== PROBLEMS ==
[a] Answer each question from the thread on the entropy() loop and LLR, one answer per line, marked the same way:
(i) What small positive value came out after the loop was rewritten?
(ii) What raw LLR value was obtained in R?
(iii) What cause is suspected for the result?
[b] Reproduce the passage of the thread on the entropy() loop and LLR starting at "that fixes the" and ending at "1924, 2426487), nrow=2))".

Start of SOURCE EXCERPT

FWIW I had rewritten the entropy() loop to be:
for (int element : elements) {
if (element > 0) {
result += element * (Math.log(element / sum));
}
}
and then further to
double logSum = Math.log(sum);
for (int element : elements) {
if (element > 0) {
result += element * (Math.log(element) - logSum);
}
}
and I come up with at least a small positive value:
7.465509716331835E-5
Since it is not negative, somehow it strikes me as a change that makes
the result right-er (though mathmetically they ought to be the same).
It's a small optimization.
Shall I commit something like that, but also cap the LLR at 0 anyhow?
that fixes the original issue for sure.
On Thu, Apr 29, 2010 at 5:28 PM, Sean Owen <[email protected]> wrote:
> Ah yeah that's it.
>
> So... is the better change to cap the result of logLikelihoodRatio() at 0.0?
>
> On Thu, Apr 29, 2010 at 5:11 PM, Ted Dunning <[email protected]> wrote:
>> I suspect round-off error. In R I get this for the raw LLR:
>>
>>> llr(matrix(c(6,7567, 1924, 2426487), nrow=2))
>> [1] 3.380607e-11
>>
>> A slightly different implementation might well have gotten a small negative
>> number here.
>

End of SOURCE EXCERPT
Start of SOURCE MATERIAL

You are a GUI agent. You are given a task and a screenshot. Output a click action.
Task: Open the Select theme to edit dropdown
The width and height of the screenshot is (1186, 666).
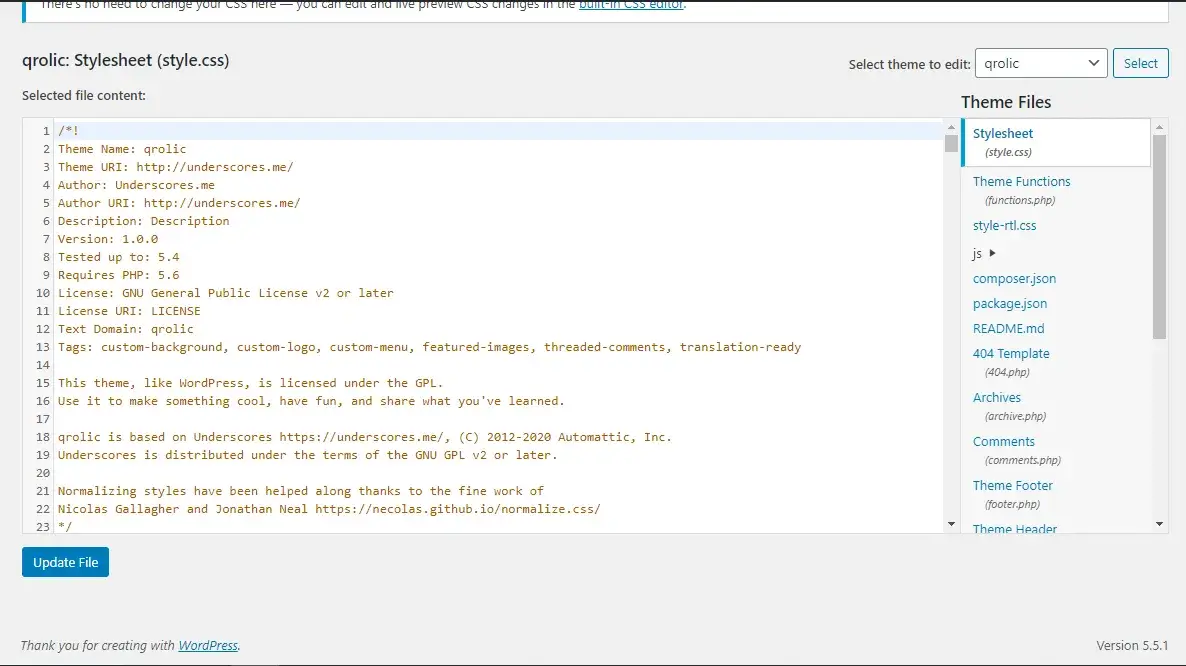pyautogui.click(x=1040, y=63)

End of SOURCE MATERIAL

== ANSWERS BY TASK ==
[a]
(i) 7.465509716331835E-5
(ii) 3.380607e-11
(iii) Round-off error

[b]
that fixes the original issue for sure.
On Thu, Apr 29, 2010 at 5:28 PM, Sean Owen <[email protected]> wrote:
> Ah yeah that's it.
>
> So... is the better change to cap the result of logLikelihoodRatio() at 0.0?
>
> On Thu, Apr 29, 2010 at 5:11 PM, Ted Dunning <[email protected]> wrote:
>> I suspect round-off error. In R I get this for the raw LLR:
>>
>>> llr(matrix(c(6,7567, 1924, 2426487), nrow=2))